Top of Records for processing

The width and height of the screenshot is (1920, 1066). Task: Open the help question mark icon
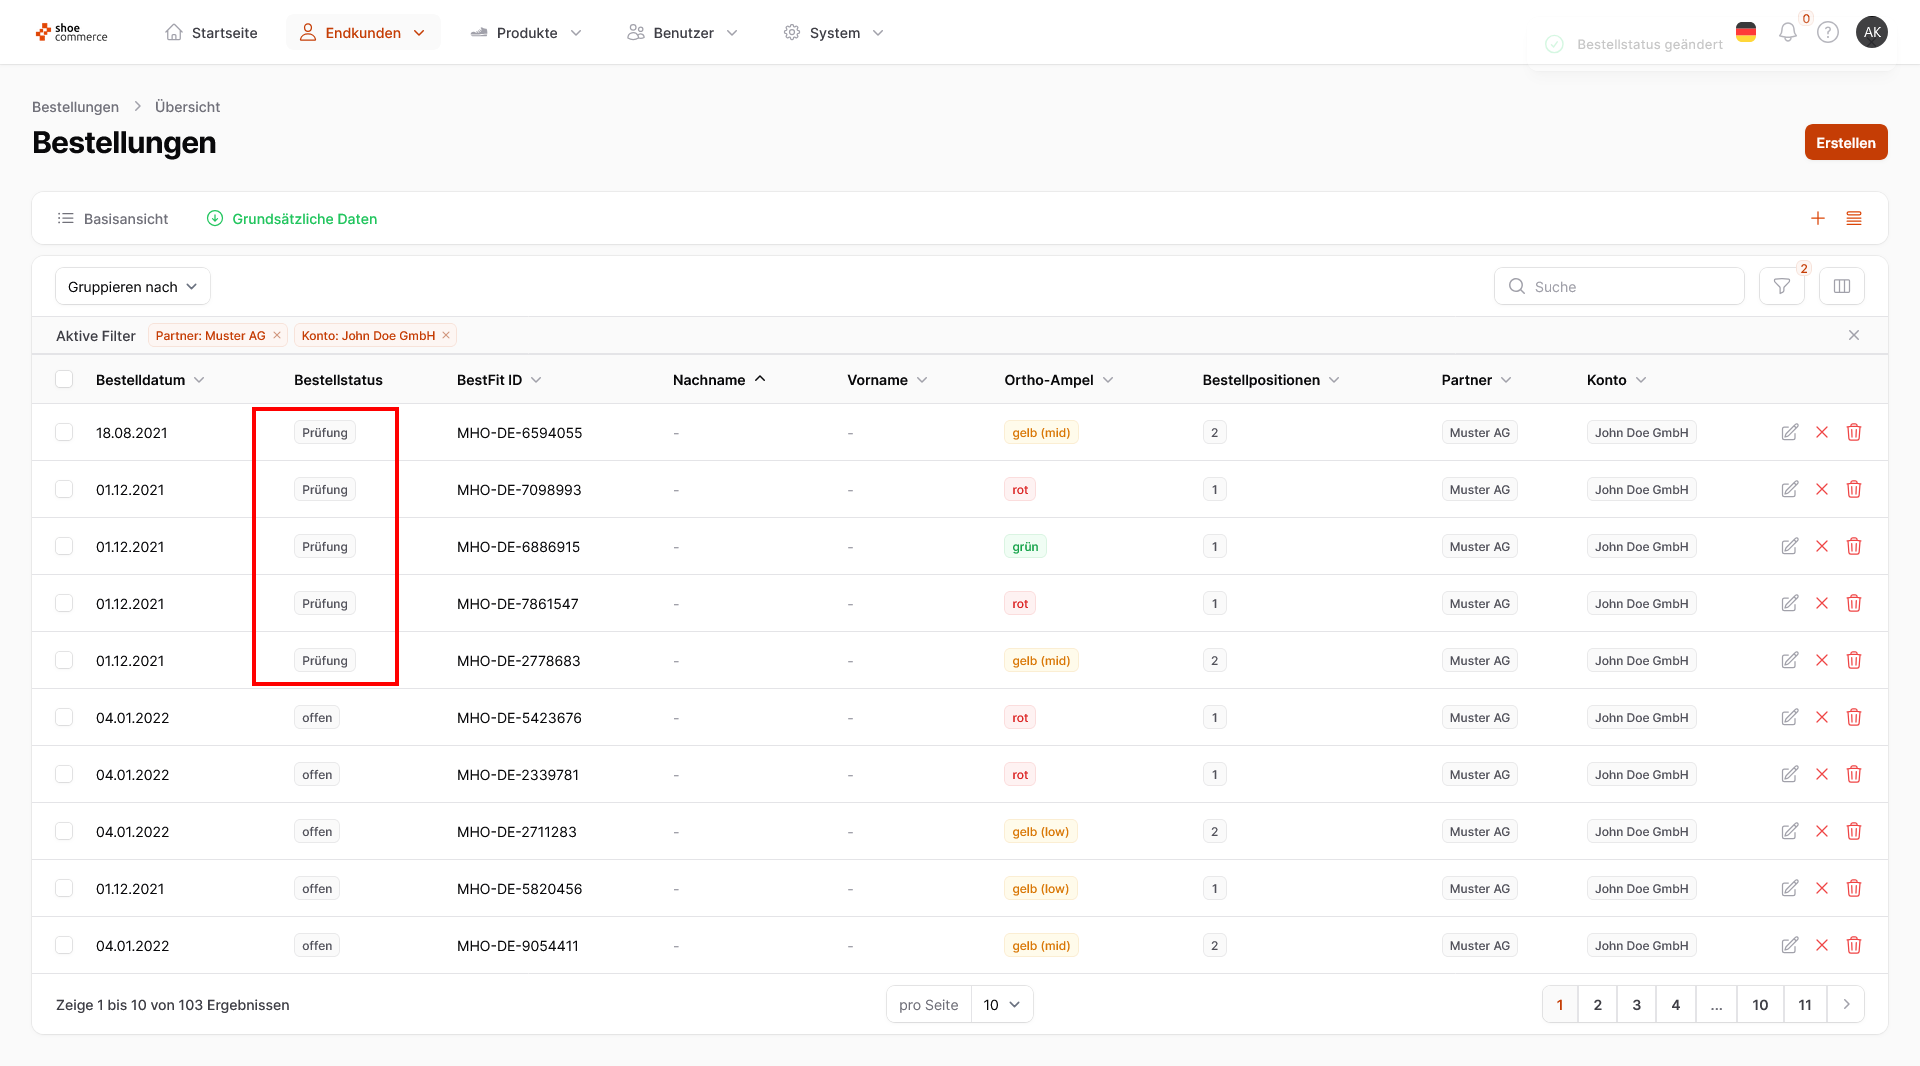[1827, 33]
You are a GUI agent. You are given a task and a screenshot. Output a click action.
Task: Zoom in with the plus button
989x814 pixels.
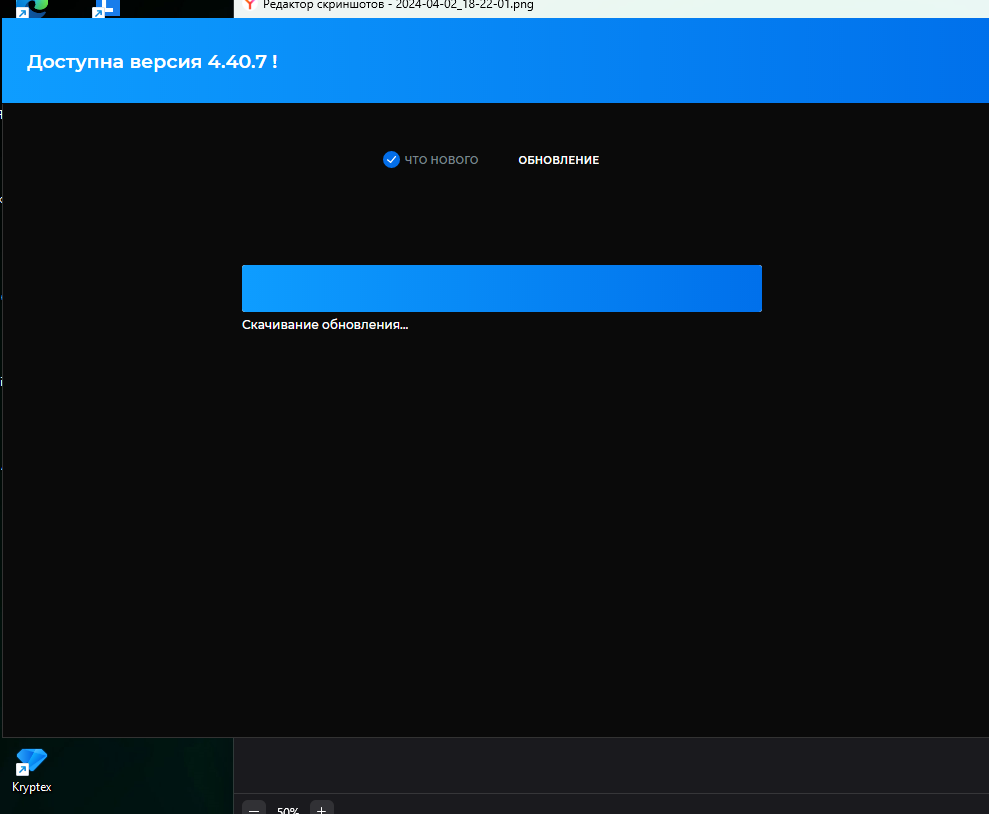(x=321, y=809)
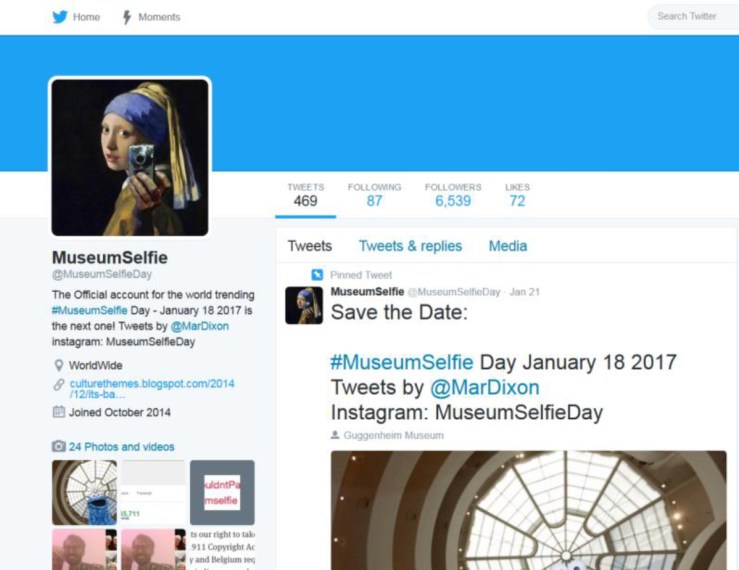Click the small avatar on pinned tweet

click(304, 305)
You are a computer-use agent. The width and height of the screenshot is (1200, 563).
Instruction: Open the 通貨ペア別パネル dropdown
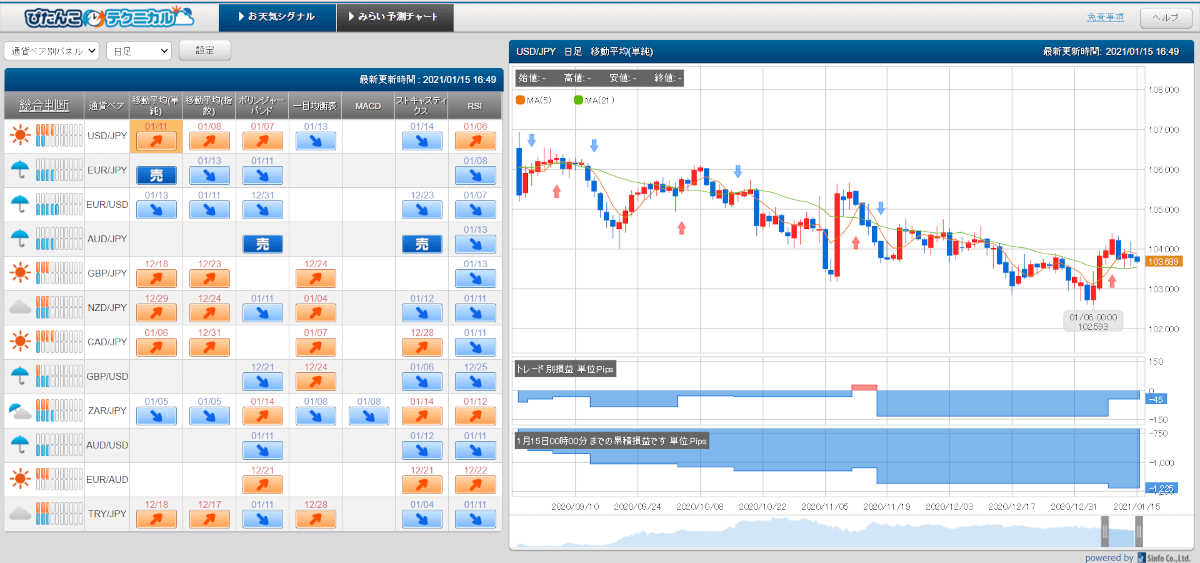[x=52, y=50]
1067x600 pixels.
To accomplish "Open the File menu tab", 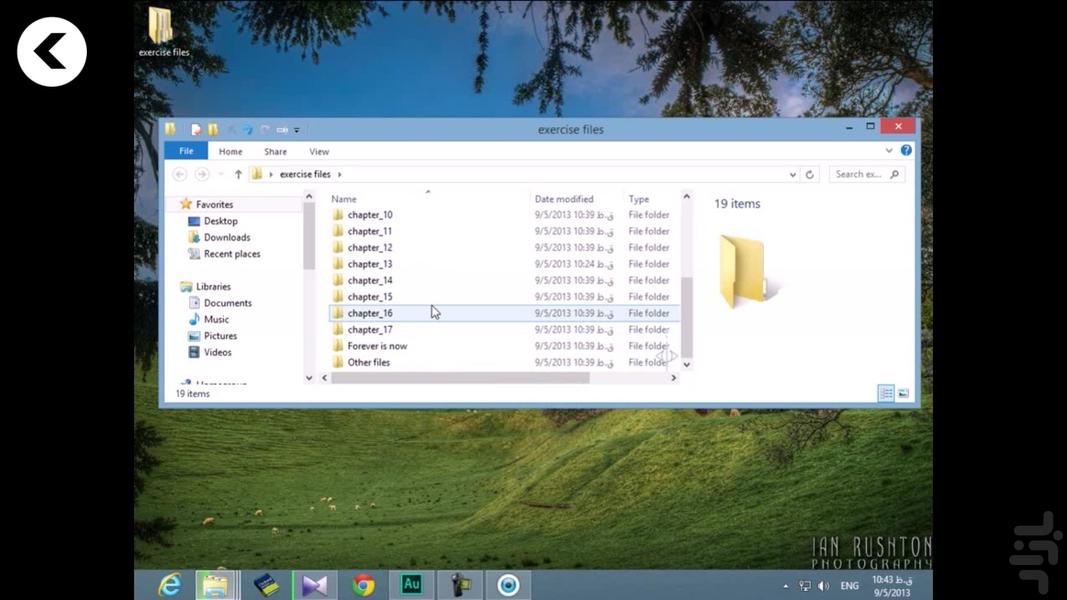I will pos(186,151).
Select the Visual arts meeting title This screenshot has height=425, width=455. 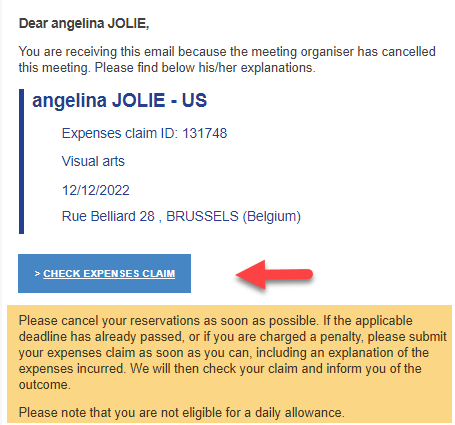click(93, 161)
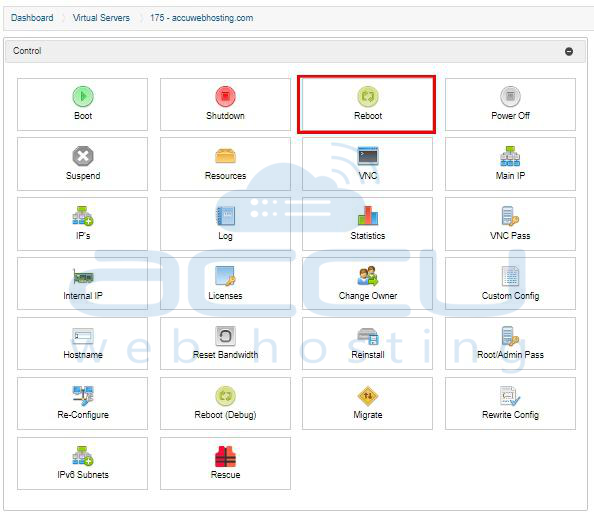This screenshot has width=594, height=515.
Task: Click the Hostname tile
Action: coord(83,343)
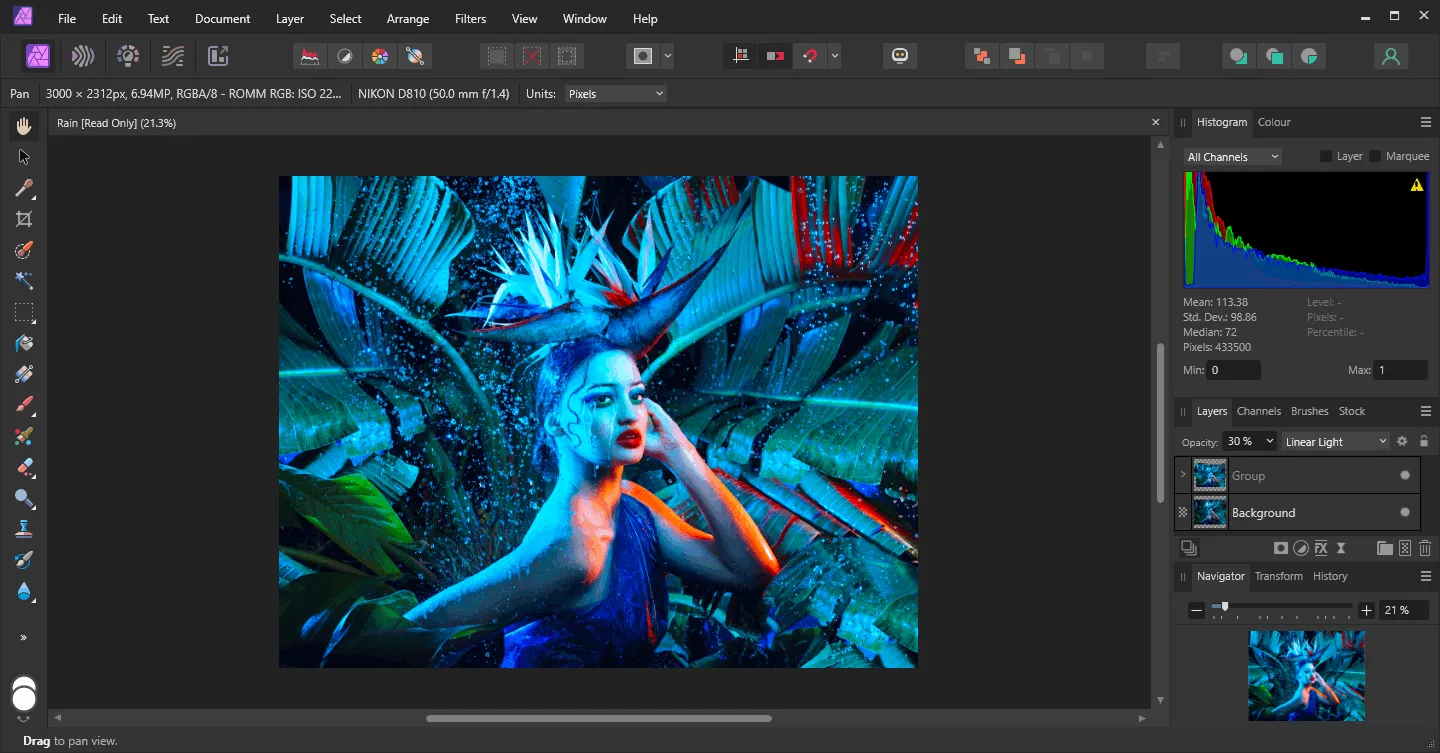Activate the Zoom magnifier tool
This screenshot has width=1440, height=753.
pyautogui.click(x=24, y=498)
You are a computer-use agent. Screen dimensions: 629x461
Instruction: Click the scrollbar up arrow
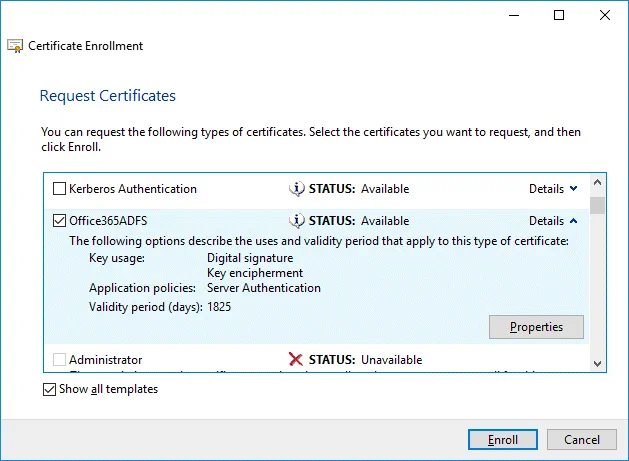[597, 184]
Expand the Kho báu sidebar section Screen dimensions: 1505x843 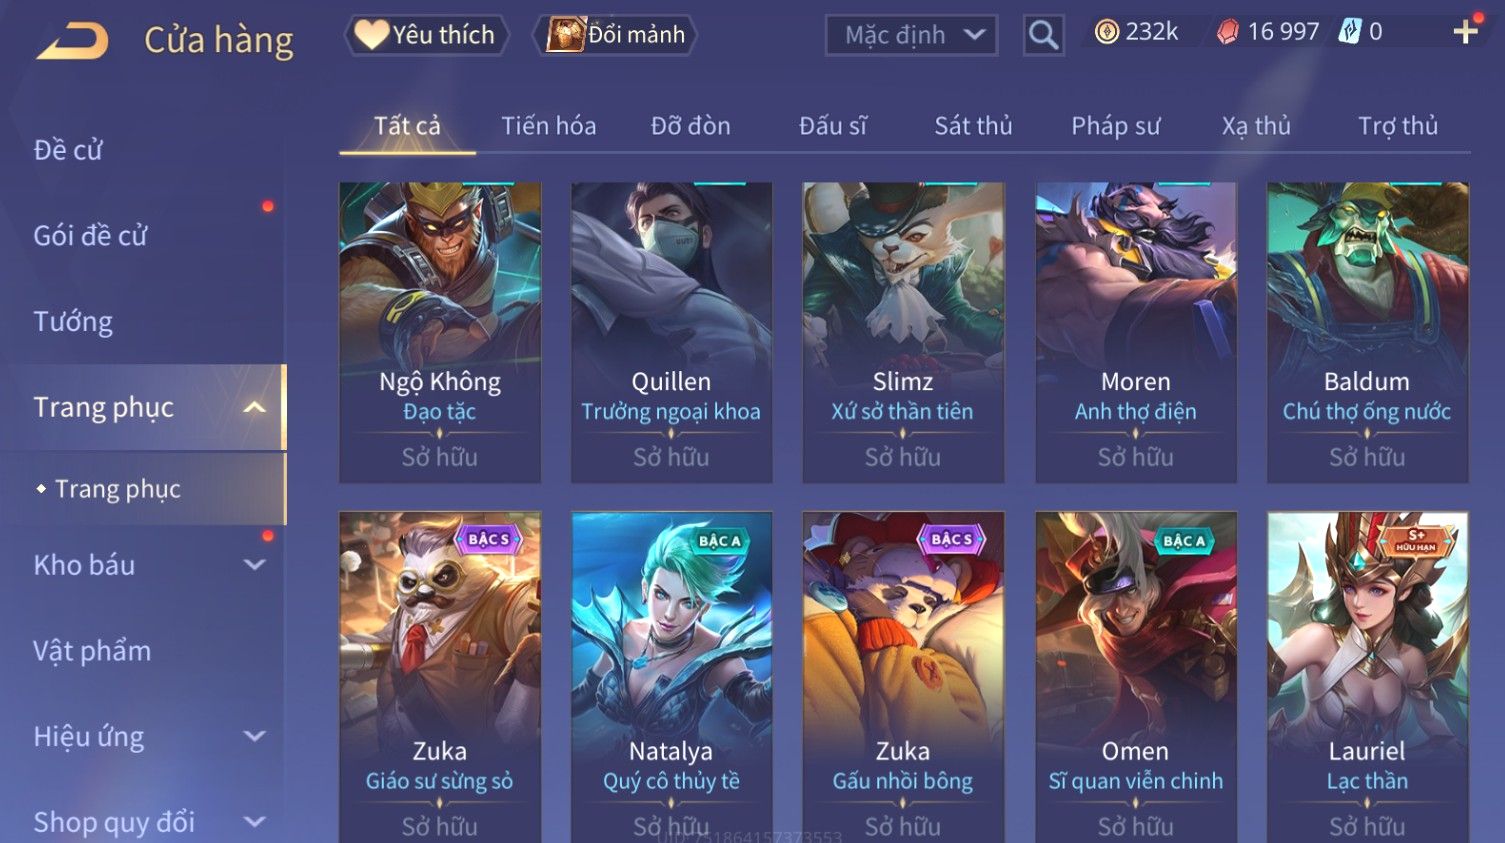tap(255, 565)
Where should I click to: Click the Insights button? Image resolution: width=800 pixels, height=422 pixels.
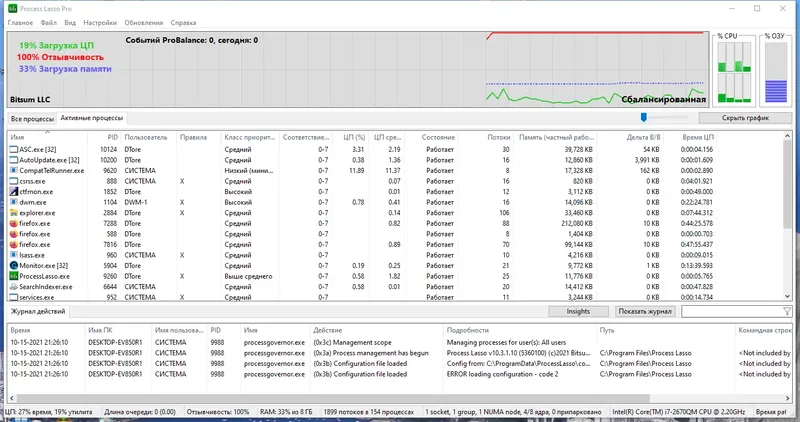pyautogui.click(x=578, y=311)
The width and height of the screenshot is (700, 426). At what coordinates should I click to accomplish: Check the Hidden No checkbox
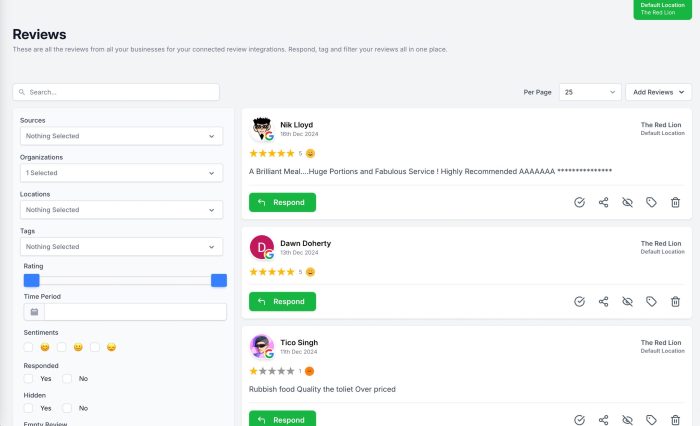67,408
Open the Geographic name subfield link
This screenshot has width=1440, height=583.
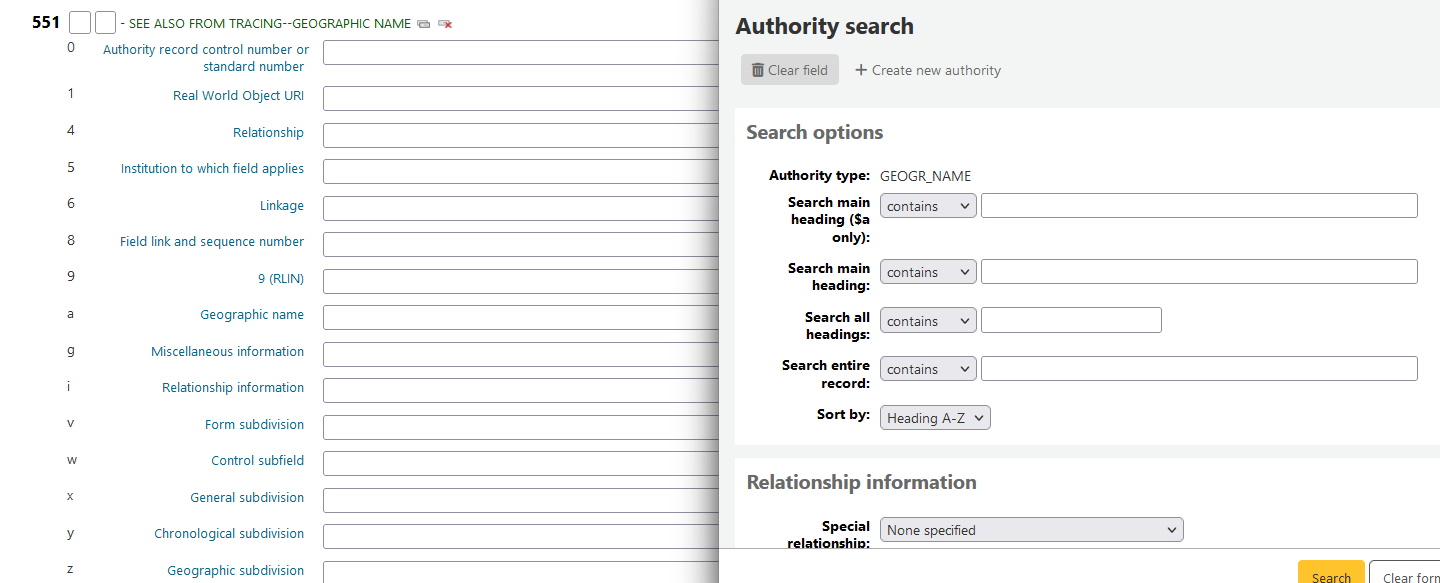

Bottom of Records for processing

| What to work on |
Every line in the records above that contains the word "computer" is to be copied out.

| Answer to the exercise |
You are a computer-use agent. The width and height of the screenshot is (1200, 563).
You are a computer-use agent. Screen dimensions: 629x461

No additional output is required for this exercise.